The Atlanta City Council responded to the issue last year by closing a loophole that enabled apartment developers to use government subsidies to build luxury apartments in Atlanta without reserving any units for lower income residents, in violation of the city’s policy.
Development authorities Fulton and DeKalb counties responded by implementing similar regulations. Atlanta Public Schools now has expressed similar support in terms of the adaptive reuse of its buildings.
In areas outside the city of Atlanta, the issue of affordable housing appears to be less of a factor. The rent-to-income ratio in metro Atlanta is 25.1 percent, CBRE determined. The ratio is up to 30 percent to be considered affordable, according to the federal Department of Housing and Urban Development. CBRE reports the ratio in some cities exceeds 40 percent; the report did not identify these cities.
For reasons unrelated to the shift in housing policy, the era of multi-family construction may be passing, according CBRE’s report.
CBRE predicts the number of new apartments to be completed in metro Atlanta this year will be well below the peaks of previous cycles.
About 10,800 new apartments are to be completed in 2017, compared to a range of 14,000 to 15,000 apartments per year in previous cycles.
The rate of construction is expected to drop sharply after 2017, CBRE predicts.

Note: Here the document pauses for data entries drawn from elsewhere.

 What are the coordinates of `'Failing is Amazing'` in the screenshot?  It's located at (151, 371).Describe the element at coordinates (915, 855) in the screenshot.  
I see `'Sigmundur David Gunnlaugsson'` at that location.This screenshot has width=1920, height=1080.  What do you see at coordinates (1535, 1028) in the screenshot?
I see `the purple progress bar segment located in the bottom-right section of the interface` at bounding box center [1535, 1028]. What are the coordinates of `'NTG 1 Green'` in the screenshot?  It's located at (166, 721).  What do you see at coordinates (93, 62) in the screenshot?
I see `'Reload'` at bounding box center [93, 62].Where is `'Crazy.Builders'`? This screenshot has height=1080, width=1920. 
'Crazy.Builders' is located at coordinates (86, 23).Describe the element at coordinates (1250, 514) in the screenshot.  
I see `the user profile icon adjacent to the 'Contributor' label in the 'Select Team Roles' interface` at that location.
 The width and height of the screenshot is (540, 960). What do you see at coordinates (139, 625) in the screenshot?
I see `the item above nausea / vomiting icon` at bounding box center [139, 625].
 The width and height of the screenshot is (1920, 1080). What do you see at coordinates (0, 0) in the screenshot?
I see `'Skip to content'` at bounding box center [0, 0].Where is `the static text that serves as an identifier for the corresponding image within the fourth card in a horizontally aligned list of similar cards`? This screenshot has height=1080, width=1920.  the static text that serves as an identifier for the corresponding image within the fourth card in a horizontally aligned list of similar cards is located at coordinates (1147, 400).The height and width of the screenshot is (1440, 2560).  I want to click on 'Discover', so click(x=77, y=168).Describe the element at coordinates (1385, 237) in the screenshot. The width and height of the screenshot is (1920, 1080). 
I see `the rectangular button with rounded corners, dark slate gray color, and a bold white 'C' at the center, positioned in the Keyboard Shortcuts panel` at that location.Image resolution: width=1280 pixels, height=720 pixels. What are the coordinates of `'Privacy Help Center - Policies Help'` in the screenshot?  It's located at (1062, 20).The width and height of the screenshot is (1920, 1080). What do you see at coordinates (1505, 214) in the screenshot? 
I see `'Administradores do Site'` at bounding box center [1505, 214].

Reasons include rising costs for land and materials, construction moratoriums in several cities, fewer financing options, and reduced margins.
This outlook is similar to findings contained in the January edition of the Beige Book, issued by the Atlanta Federal Reserve Bank. The book contains anecdotal information about current economic conditions in the Southeast. Here’s the relevant snippet from the Jan. 18 edition:
- “Looking forward, most District commercial real estate contacts expect the pace of non-residential construction activity to increase slightly over the next quarter while many anticipate the pace of multifamily construction to continue to level off in the coming quarters.”